Prefer to fax electronically: again this is easy w/ a networked fax machine or via Onebox.

Have forms and photo and card and ID etc etc stored electronically: use the scanner feature of an all in one fax/scanner or buy the tiny desktop credit card/ID scanners.

Dollar bills would be the only paper in my office: You can be as papered or paperless as you want to be. I am virtually paperless, so is Bert. We do use paper daily, but very little. It funny, I can never quickly grab a sticky pad from my staff when at the front phone because they never use them anymore. They take all messages directly into A.C.

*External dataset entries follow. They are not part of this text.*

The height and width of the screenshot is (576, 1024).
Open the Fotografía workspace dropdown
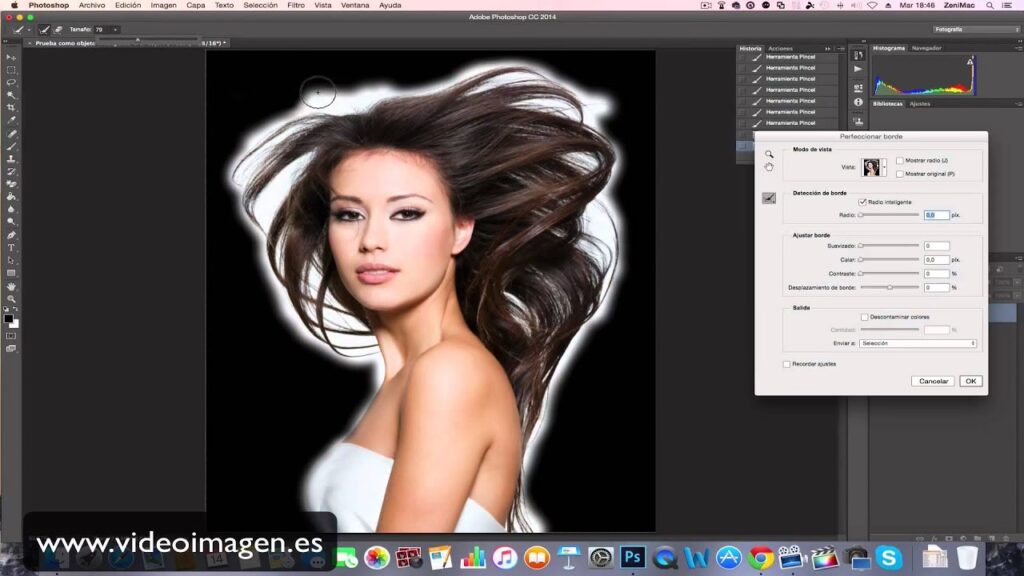tap(975, 30)
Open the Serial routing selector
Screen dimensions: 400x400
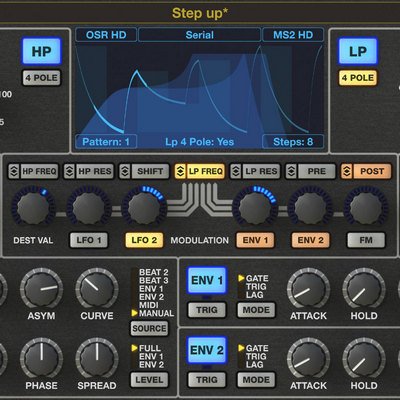click(199, 35)
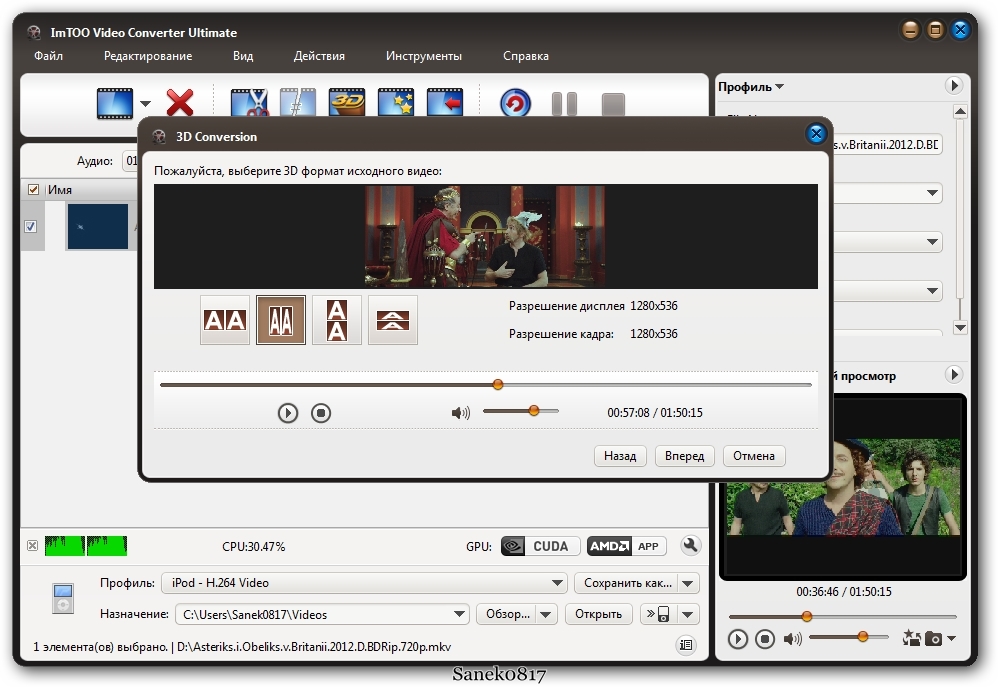Click the clip video scissors icon
Viewport: 998px width, 687px height.
(249, 102)
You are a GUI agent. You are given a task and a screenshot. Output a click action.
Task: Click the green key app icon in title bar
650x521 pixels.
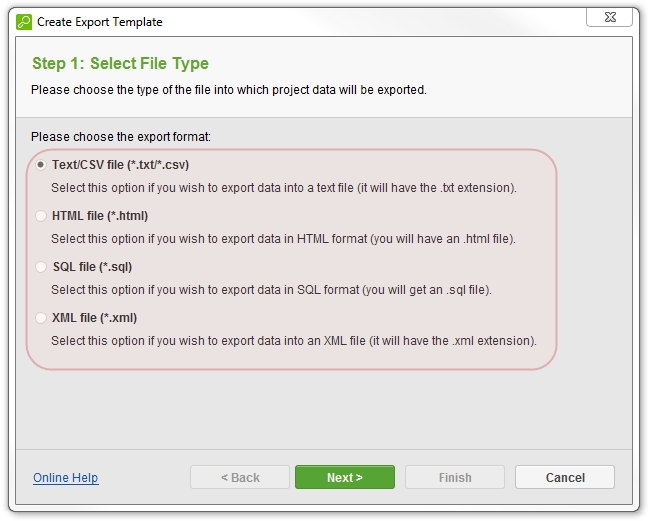(x=24, y=22)
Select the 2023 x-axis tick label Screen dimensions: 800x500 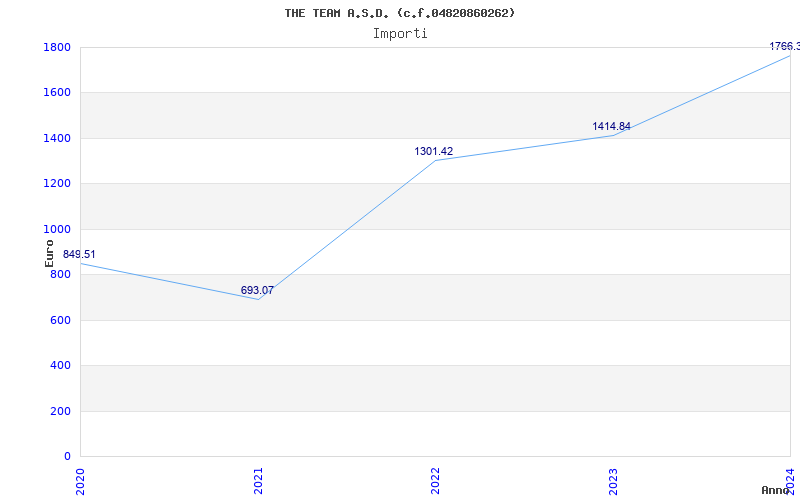click(x=614, y=479)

To address some of Bert's comments:

On wireless: I agree, don't use it. It sucks. I've tried it and wired is the ONLY way to go. No matter what you do, wireless signal occasionally drops for a milisecond. That breaks the connection to the AC database, and reconnection is known to corrupt the database. That being said, I had at least 250 disconnection/reconnections in the 6 months I used wireless. I never had a database corruption issue. But don't chance it. Use wired (it's also more secure). Sure you can make wireless highly secure, but the more secure the encryption the longer the encryption/decryption process and thus slower network speeds.

On laptops: I have two, for my two main exam rooms. I can easily relocate a laptop to my pap room for the 6-10 paps I do per month. Much easier to move than a desktop. Why not just have 3? Cost. Another practical reason for laptop, is tax write off and home computer use. My home PC is one of my office laptops. I just take it home most nights/weekends. I use it from the comfort of bed or sofa. One other thing I like, personability (if that's actually a word). Laptops are small, compact right? Placed on a mobile kitchen butcher block that I bought at HomeDepot, I can face the patient and type at same time. No matter where they sit, I can move the computer so that I'm facing them and making eye contact. Not many here talk about this, but it's a HUGELY underappreciated concept. Patients don't mind you typing while they talk provided you look at them once in a while to let it known you are truly listening.

On hiring IT person: you can if you want, and I highly suggest you do so. It is worth the investment in your case. Mainly due to the 3 offices being interconnected. If you had just one office, you can figure this out on your own. (Networking for Dummies is truly helpful). If you have time to mess around with your setup before your office opens, play with it. Break it and fix it. Take it apart, put it back together. That's the best way to learn. Others here have hire IT people. I never did, just figured it out on my own (50%) and with tons of help from Bert (50%). However putting 3 offices together is not simple to throw together. Some here will make it sound like it is, but in order to make it work properly it's quite challenging and costly.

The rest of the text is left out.